So, its been a while since I learnt about the term “brelfie” that is to say – breastfeeding selfie. I’ll confess, I take a fair few selfies, I love a good selfie and I’m an unashamed owner of a selfie stick because, dammit, it makes my life easier when I’m out and about trying to get snaps of me and the kids. That being said I never used to be a fan of taking pictures while I was breastfeeding. It just felt like something that was private, however recently, I’m all up in that brelfie life.
I’ve been taking pictures throughout my breastfeeding experiences with Edith, mainly after it became habit as if I ever wanted to send a snapchat it would be with the baby attached to my boob in some fashion or other as she never seemed to be off! Now its just become natural to take a picture and not even think about it. I must say when I look back at them, and I look at some of the breastfeeding pictures I have on instagram, there is something very empowering about it – almost a “I am woman, hear me roar” kind of moment. I feel very lucky to be able to feed Edie and very proud of my ability (and her ability) to do so, especially whilst growing and maintaining this business. It’s something that I look at and feel I can say, actually, I’m pretty impressive – in this one I’m writing and working, in this one I’m cooking tea and in this one I’m plain knackered but didn’t end up killing anyone that day so what a freakin achievement.
I’m very lucky in the fact that I’ve never had any stick for sharing “brelfies” – the worst comment I received was a recent one of “I don’t think I’d feed a child over a year, but that’s just me” and there is no way that is offensive, just a matter of opinion, which is fine – if you put it out there you have to accept people will share their thoughts with you. I do know a lot of people receive a mass of negativity about breastfeeding pictures with everything from “that isn’t something I want to see” to ” Urgh, gross, put that shit away”. What I don’t get is why?

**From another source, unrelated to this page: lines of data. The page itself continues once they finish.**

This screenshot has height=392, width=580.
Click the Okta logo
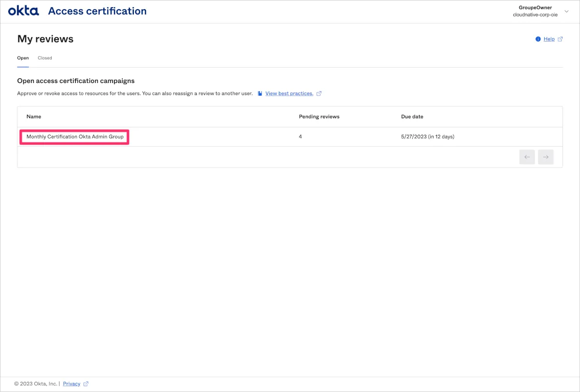point(24,11)
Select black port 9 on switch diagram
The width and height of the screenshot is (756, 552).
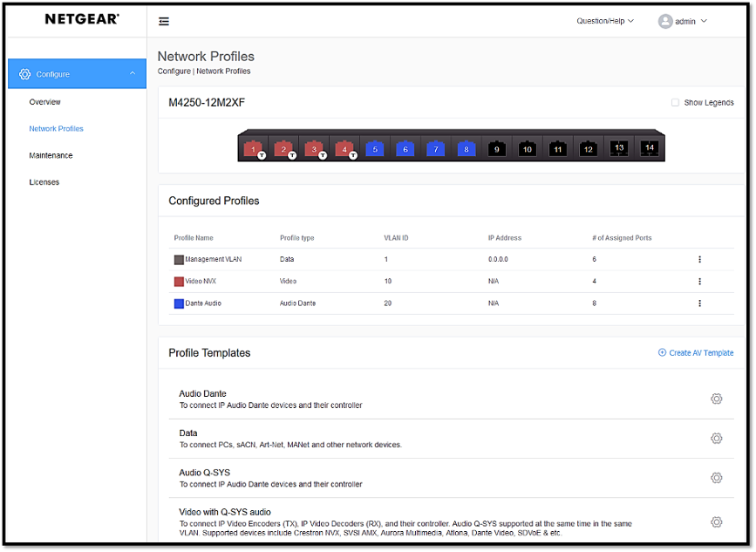coord(496,149)
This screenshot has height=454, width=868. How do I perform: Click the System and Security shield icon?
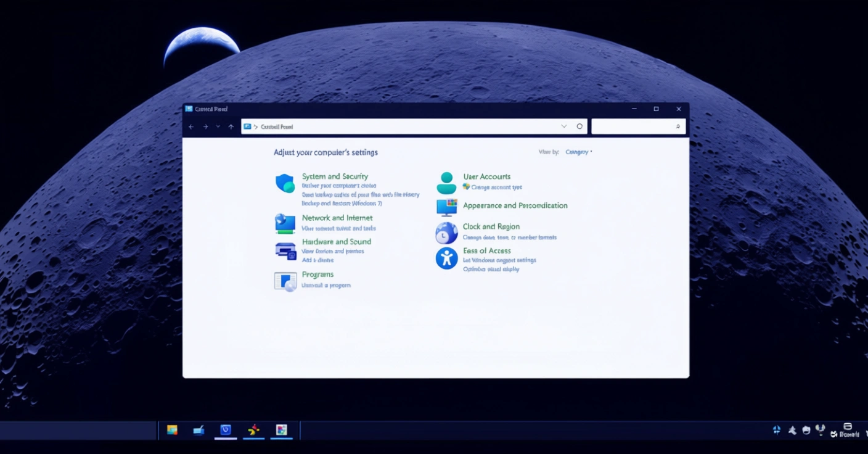[285, 183]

I know that breastfeeding is the most natural thing in the world – it really is – so why does it offend some people to see a picture of a woman doing it? I mean, obviously as a blogger I share my life through images and words online, but even for people wanting to put breastfeeding pictures on their personal Facebook profiles or just to keep for themselves, what is wrong with wanting to remember that special moment? I often think it is something that is super relatable as well for women that have been breastfeeding and helpful to know that others are struggling or finding it hard. I shared a picture of me feeding Edith whilst trying to work in my home office and it received a tonne of love from other mamas who are either working from home or could just relate to the picture because they weren’t able to get stuff done as baby wanted constant feeding. That doesn’t even have to be breastfeeding, does it? We can all relate to that – baby wanting to be held, cuddled and not letting you get on with the things you need to do.
So, would you take a brelfie?
You know I’m all about a brelfie, I’ve just written a blog post about how important they are actually. It’s such a good way to help normalise breastfeeding.
Personally, I would not take a breastfeeding selfie unless it was going to be kept private. I think it’s great that women breastfeed and everything, but it’s just such a personal moment between mother and child. I asked my 19 year old son his thoughts, and he is SO GLAD I never took breastfeeding selfies to share with the Universe. He said he would have “been totally mortified” if I did that. I think these mothers are wanting approval. SO BAD that they need to put it all out there without considering how it would affect their child. My son would have had issues with me over it. It’s not necessary to show the whole world such a beautiful private moment. It’s nice to keep some things sacred. He even thanked me for not doing that, as it would have made him feel very uncomfortable. Think about the kids, people!!!
I love a good brelfie
Lovely pictures. Bf should be the biggest non issue going. Babies need to be fed. And I don’t care how ! I didn’t bf – I tried , we couldn’t and it made me miserable as sin. I don’t know if I’d do it again either.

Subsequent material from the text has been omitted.